**Aufgabenstellung:**
1. Was tut laut dem Textauszug über Hank Schmidt in der Beek der Schlumpf, den der Künstler auf die Abbildung von Carl Andres „Timber Piece“ gesetzt hat?
2. Führe den Textauszug über Hank Schmidt in der Beek ab seinem letzten Satz weiter.

**Textauszug:**
● ● ● ● ●

Lustige Streiche mit der Kunst
Im Holbeinhaus ist zu sehen, wie Hank Schmidt in der Beek den Größen der Bilderwelt zu Leibe rückt
Der Künstler Hank Schmidt in der Beek (38), der die Collage schuf, wusste es nicht; und der Kunstverein Augsburg, der sie plakatierte, wusste es auch nicht: „Timber Piece“von Carl Andre, eine 1964 aus Holzklötzen zusammengesetzte Skulptur, ist eine von der Art, wie sie der New Yorker Galerist Bellamy im kalten Winter 1960 verheizte. Er ahnte damals nicht, dass er sich an einem späteren Säulenheilige des Minimalismus verging.
Eine Abbildung von Andres „Timber Piece“hat Hank Schmidt in der Beek genommen und einen verschwindend kleinen Schlumpf draufgesetzt, der sich mit einer Handsäge an dem großen Klotz zu schaffen macht. Was lächerlich wirkt, scheint durch die Geschichte vom verheizten Carl Andre doch irgendwie beglaubigt.
So kann es geschehen bei Ironie und Aberwitz, mit denen Hank unter Zuhilfenahme von Comic-Gestalten der Peanuts, der Panzerknacker, der Schlümpfe, auch von Max und Moritz oder Dick und Doof den Größen der Bildkunst und der Populärkultur zu Leibe rückt, um sie von ihrer angewachsenen Bedeutungslast zu befreien. „Chirurgische Präzision“wird seiner dadaistischen Methode des Collagierens, Montierens, Intervenierens nachgesagt und die Wirkung seiner „Kontextverschiebungen“hervorgehoben. Wie der kleine Schlumpf am Holz von Carl Andre sägt, so sägen Max und Moritz als Winzlinge an der Hutkrempe des Weltenheilers Beuys oder sind auf einer geschlitzten Bildleinwand von Lucio Fontana dabei, „mit messerscharfen Klingen ins Gewebe einzudringen“.

● ● ● ● ●

**Vorliegende Angaben:**

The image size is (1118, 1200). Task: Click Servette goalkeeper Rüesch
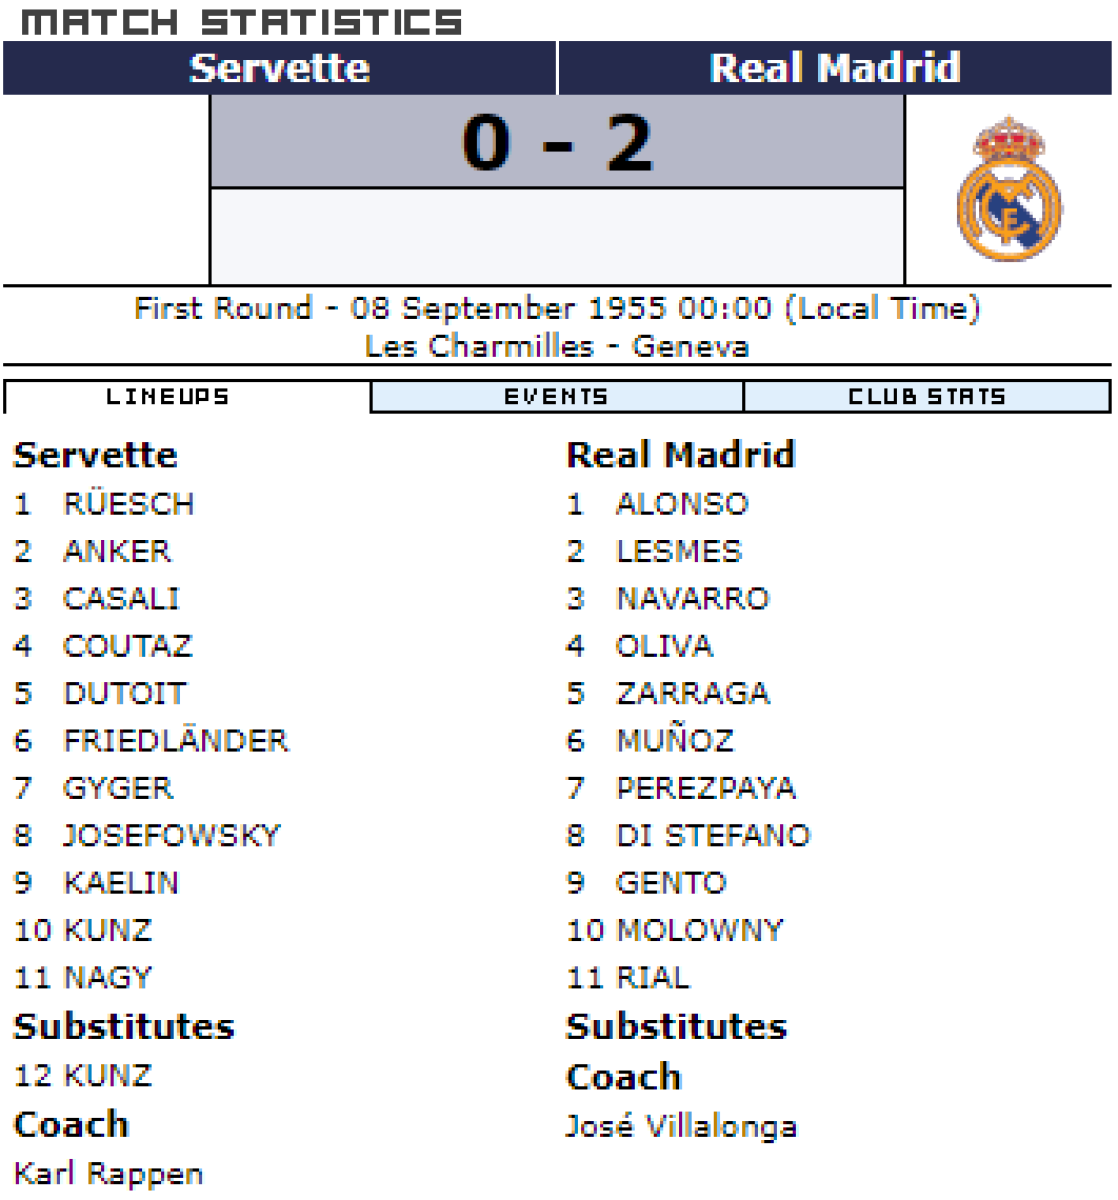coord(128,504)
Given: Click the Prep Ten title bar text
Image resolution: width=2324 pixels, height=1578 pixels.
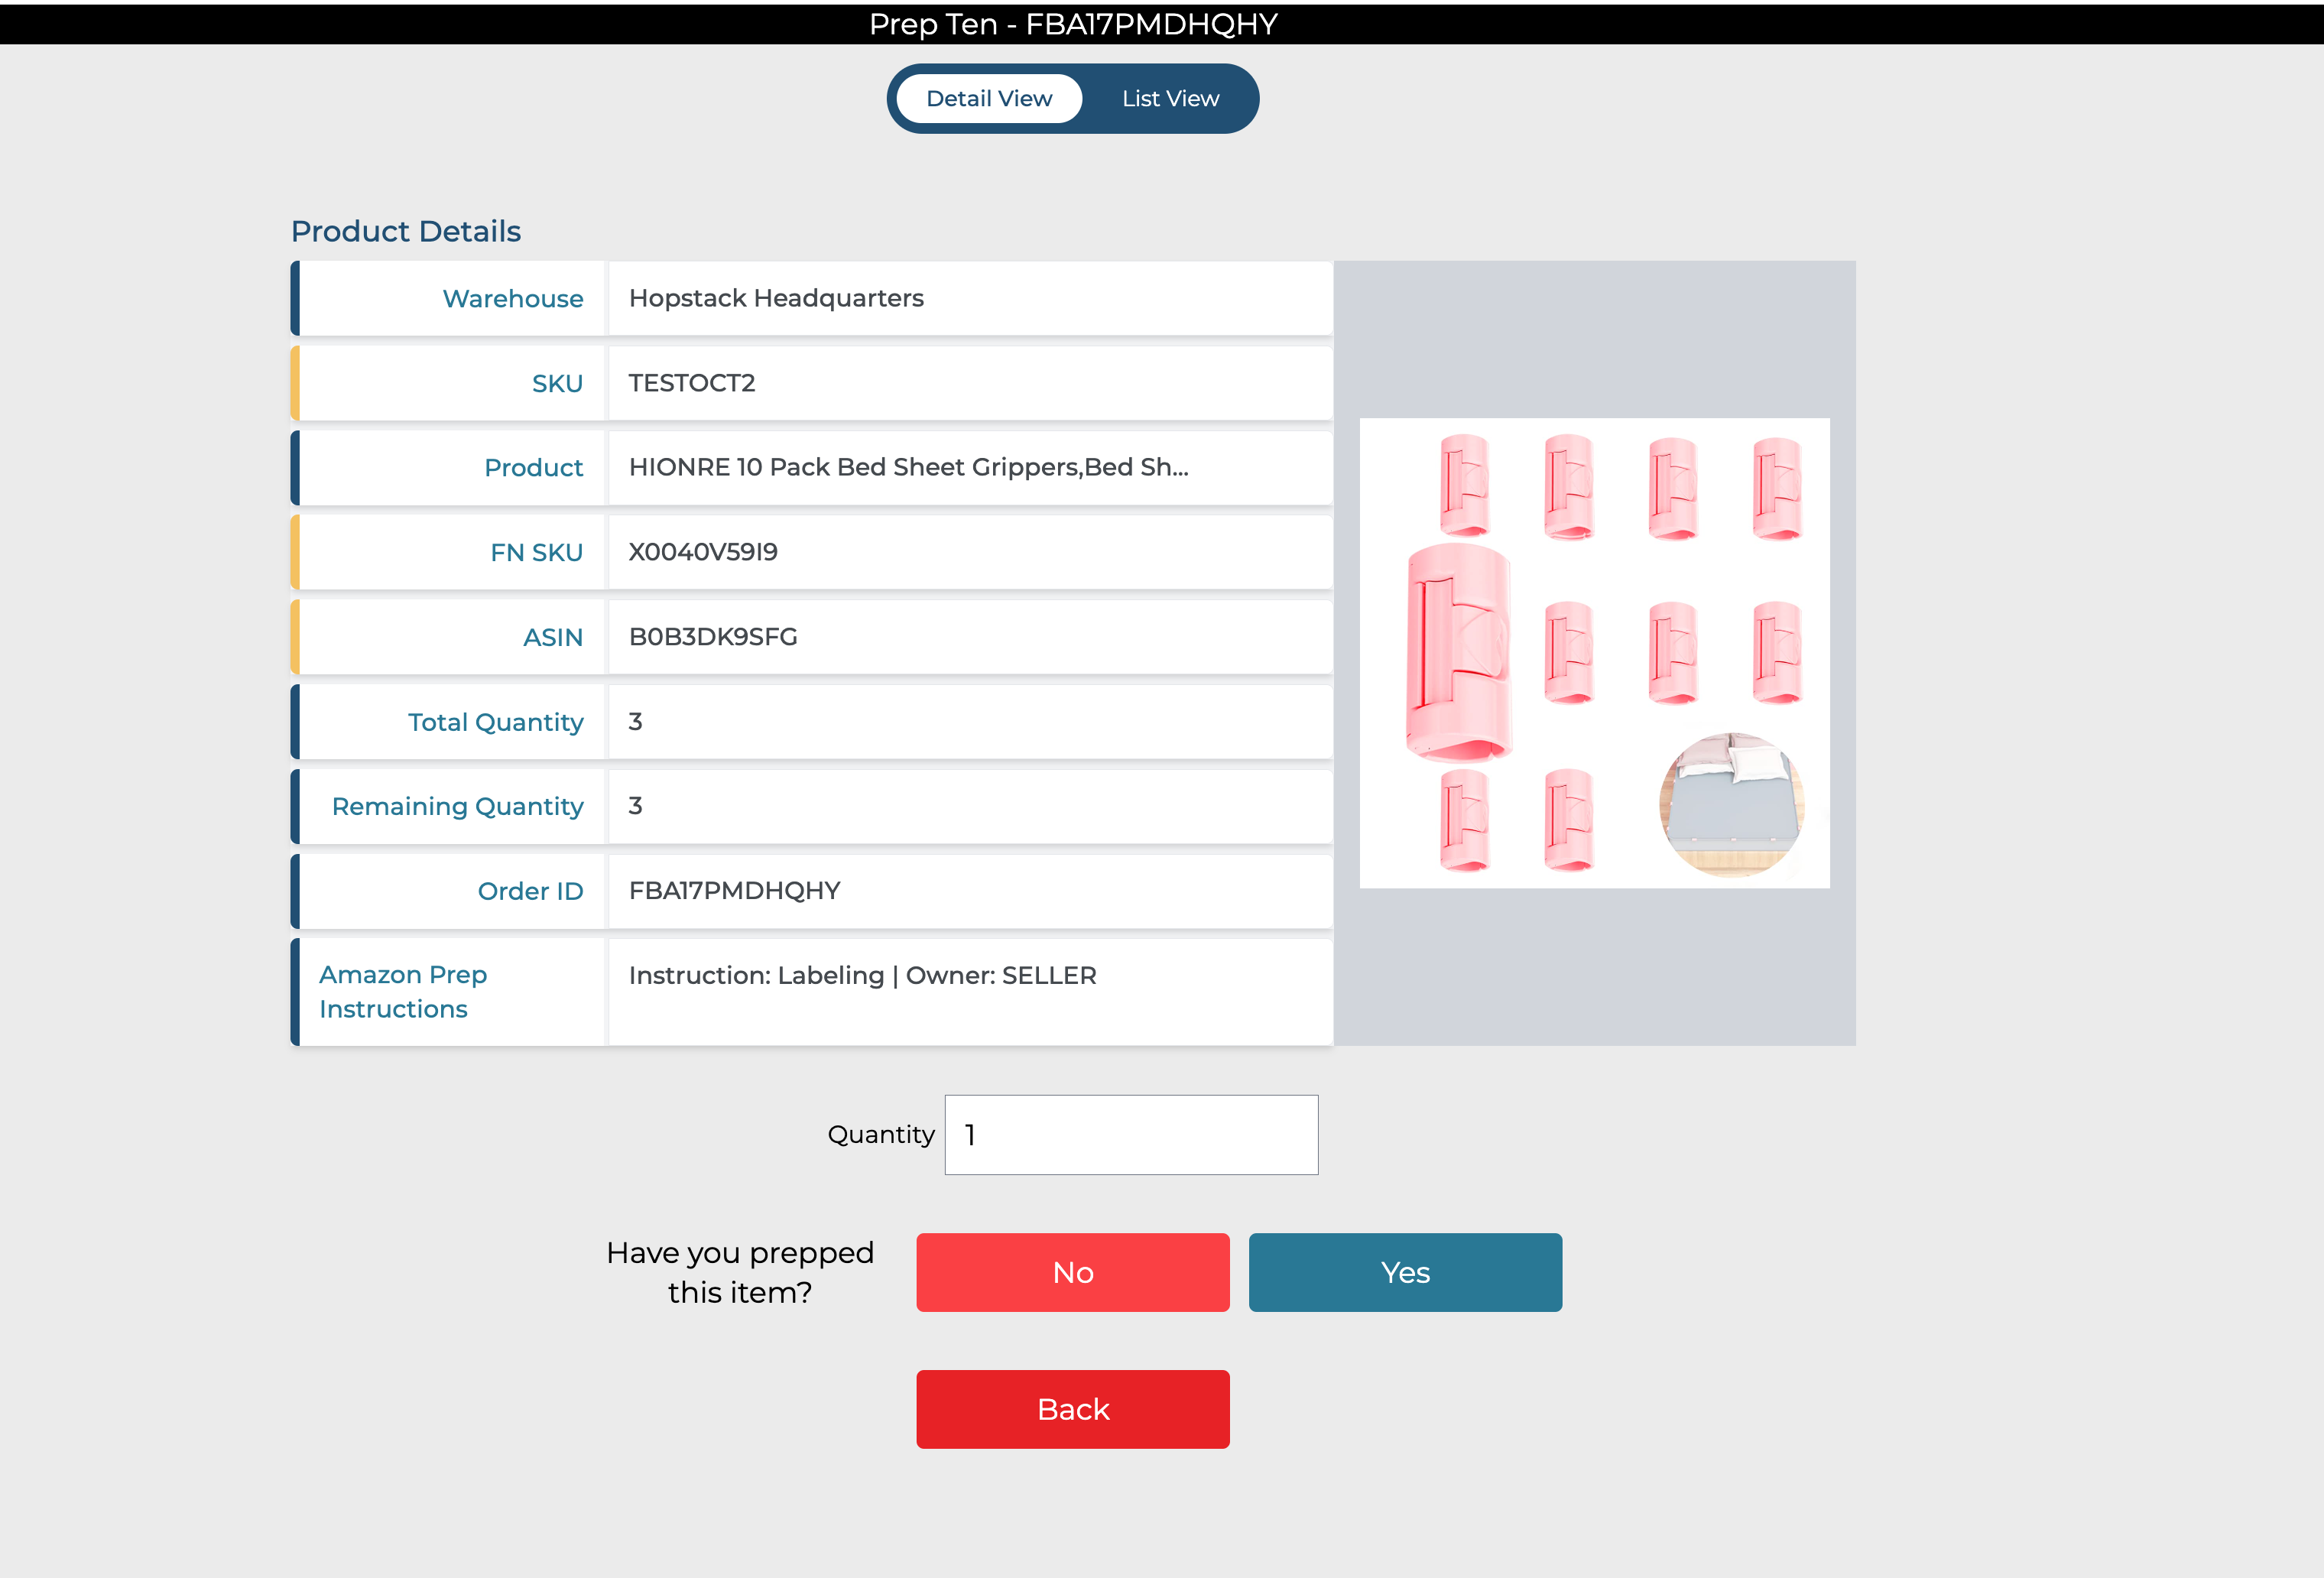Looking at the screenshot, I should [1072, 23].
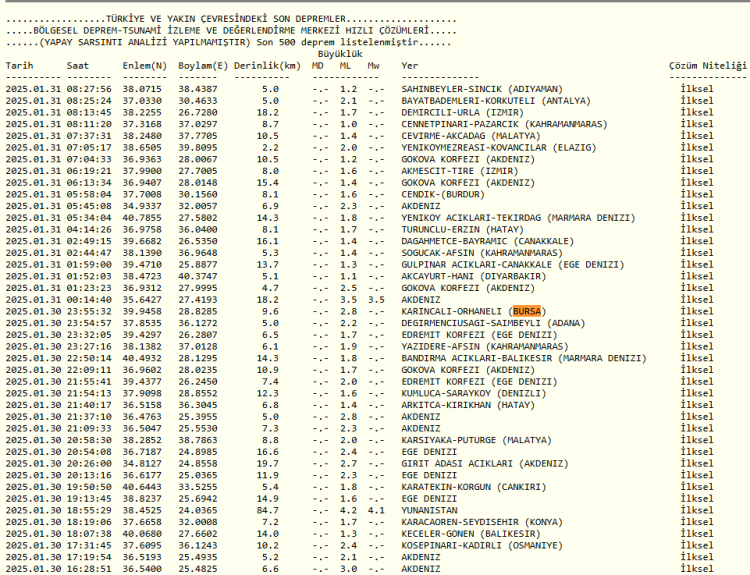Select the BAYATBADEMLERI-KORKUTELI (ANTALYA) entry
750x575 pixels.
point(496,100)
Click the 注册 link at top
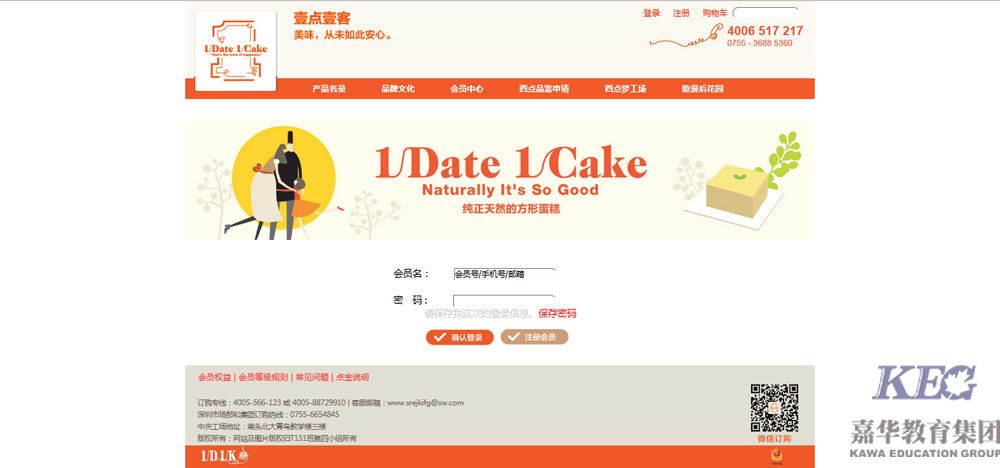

● ● ● ● ●

**Lösungen:**
1. Er macht sich mit einer Handsäge an dem großen Holzklotz zu schaffen.

2.
Hank betreibt seine lustigen Streiche mit der Kunst nicht nur nach Art des Wilhelm Busch, sondern als gebürtiger Münchner auch nach Art uriger G’stanzl. Das hört sich – Duchamp wird’s verzeihen – beim zwölfteilgen „Akt eine Treppe hinabzumsteigen“am Schluss so an: „A rechter Akt, a rechte Qual / war’s, hier hinabzumsteigen./ Liabe Leit’ das nächste Mal/ tun wir herob’n bleiben!“
Vor solchen G’stanzln bleiben weder Marcel Broodthaers, noch Richard Hamilton, noch René Magritte verschont. Letzterer hat es dem Hank, der auch in Magrittes Brüssel studiert hat (und jetzt in Berlin lebt), offensichtlich angetan. Sei es, weil dieser Meister der Irritation auch eine Vorliebe für Dick und Doof hatte; sei es, weil er gerne eine Staffelei mit bemalter Leinwand in seine Trugbilder stellte. Das ähnelt dem Vorgehen Hanks bei seinen Expeditionsbildern von historischen Stätten der Freiluftmalerei, von denen einige in der kurzweiligen Ausstellung zu sehen sind. Da bediente er sich ausnahmsweise nicht der Bestände seiner eigenen Bibliothek, sondern intervenierte (mit dem Fotografen Fabian Schubert) vor Ort.
Zu bedenken bleibt noch der Ausstellungstitel „Die Brennenden Giraffen“. Es gilt der Plural, weil Salvador Dalís „Girafe en feu“von 1936/37 gleich drei Mal verwendet wird, wobei Comic-Figur Charlie Braun einmal reklamiert: „Deine Feuerversicherung ist abgelaufen.“Diese Bagatellisierung lässt den Betrachter zusammenzucken, sofern er weiß, dass Dalís „Brennende Giraffe“wie zeitgleich Picassos „Guernica“die große Klage über den Spanischen Bürgerkrieg darstellt. Und der war fürchterlich und keine Bagatelle.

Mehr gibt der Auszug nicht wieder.